• Short exercise
Report each line below that contains the word "button", copying every such line in full. Match case exactly.

• Source material
'''

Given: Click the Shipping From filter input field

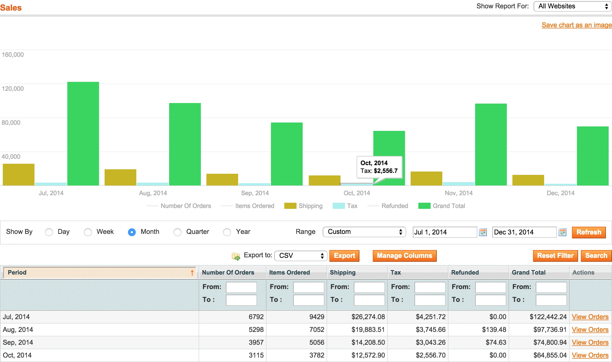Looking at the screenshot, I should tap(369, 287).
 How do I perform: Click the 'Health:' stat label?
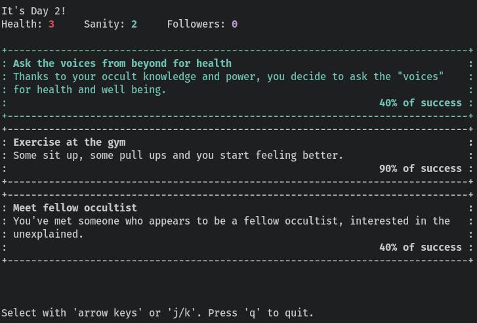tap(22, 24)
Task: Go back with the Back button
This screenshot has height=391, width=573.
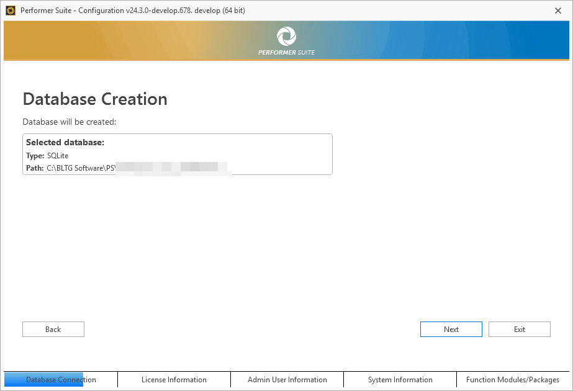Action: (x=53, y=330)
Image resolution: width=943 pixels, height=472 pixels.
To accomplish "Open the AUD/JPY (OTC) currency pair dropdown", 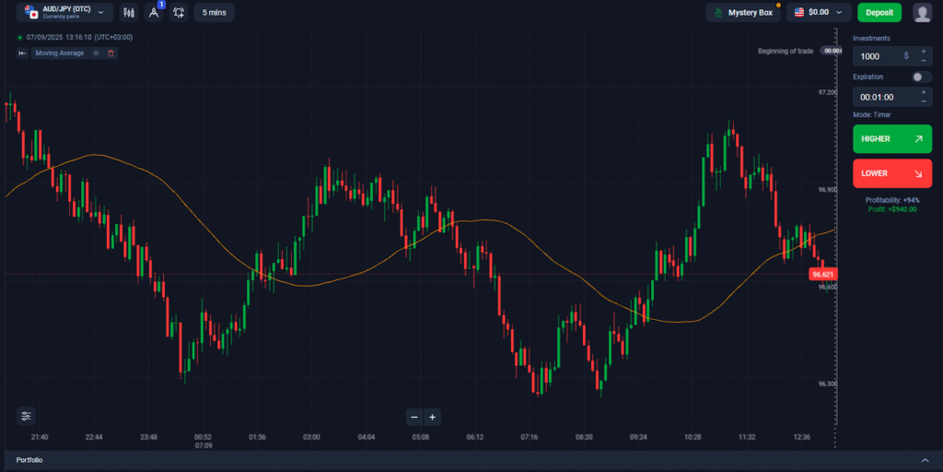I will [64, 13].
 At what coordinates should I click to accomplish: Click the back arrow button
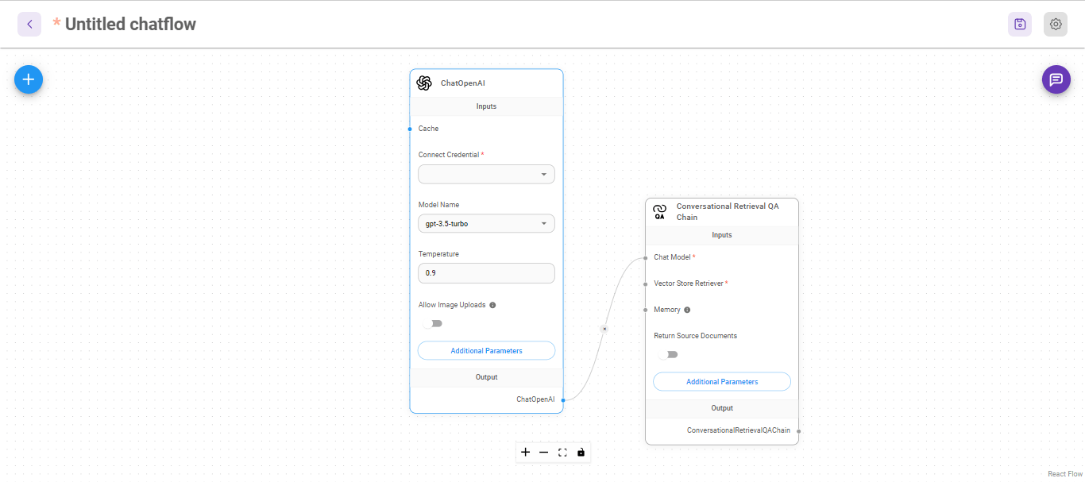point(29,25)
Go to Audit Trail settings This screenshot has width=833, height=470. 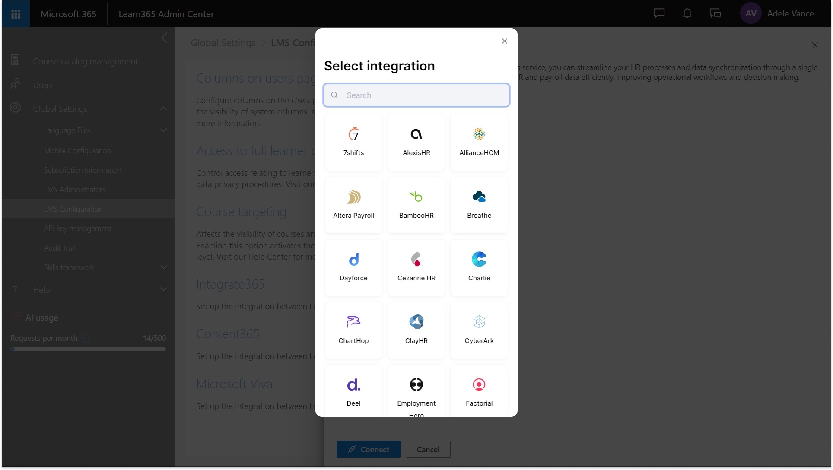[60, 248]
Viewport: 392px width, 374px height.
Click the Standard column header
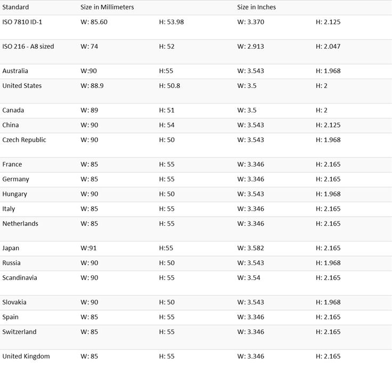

'''

• Expected answer
Task: Go back with the Back button
 At what coordinates should I click to accomplish: Click the back arrow button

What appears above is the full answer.